▶ _TASK TO CARRY OUT_: Write out every entry exactly as it appears, omitting the pictures.

(Beginning of INFORMATION)

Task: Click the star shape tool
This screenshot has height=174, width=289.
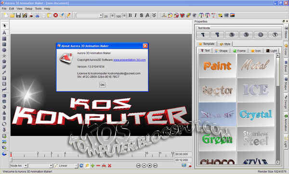Action: point(4,56)
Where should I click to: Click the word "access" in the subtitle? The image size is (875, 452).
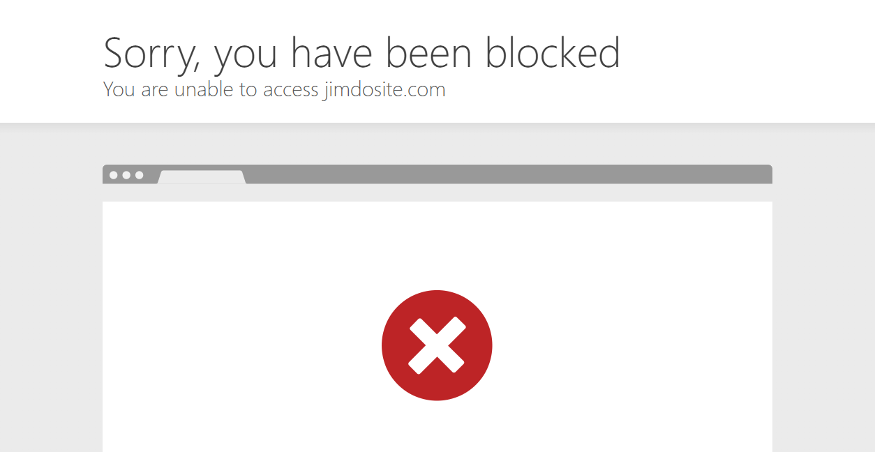point(291,91)
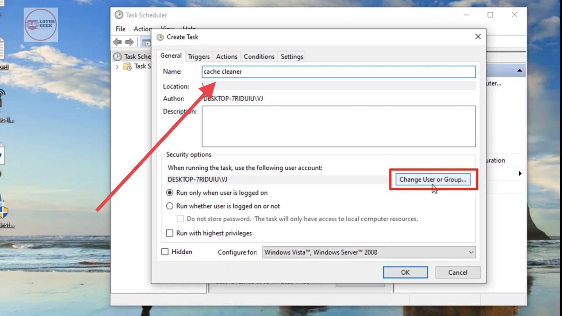
Task: Toggle the Hidden task checkbox
Action: pyautogui.click(x=165, y=251)
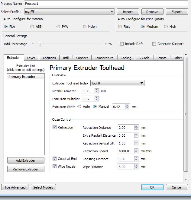Viewport: 191px width, 200px height.
Task: Disable the Retraction checkbox
Action: pos(55,127)
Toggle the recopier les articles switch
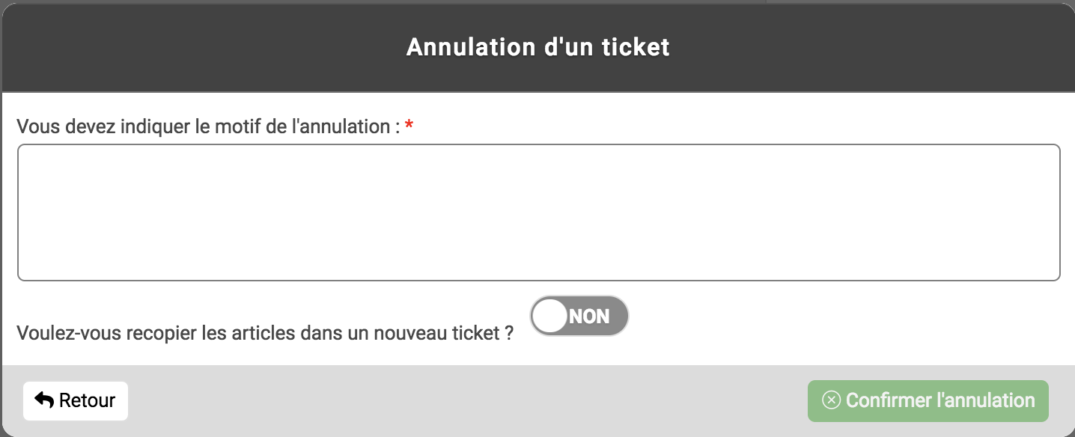The width and height of the screenshot is (1075, 437). 579,316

(End of INFORMATION)

▶ _TASK SOLUTION_:
Task: Click the star shape tool
This screenshot has height=174, width=289.
Action: point(4,56)
Where should I click to: Click the word "access" in the subtitle? The image size is (875, 452).
point(291,91)
Task: Toggle the Hidden task checkbox
Action: pyautogui.click(x=165, y=251)
Viewport: 191px width, 200px height.
Task: Disable the Retraction checkbox
Action: pos(55,127)
Toggle the recopier les articles switch
The width and height of the screenshot is (1075, 437). 579,316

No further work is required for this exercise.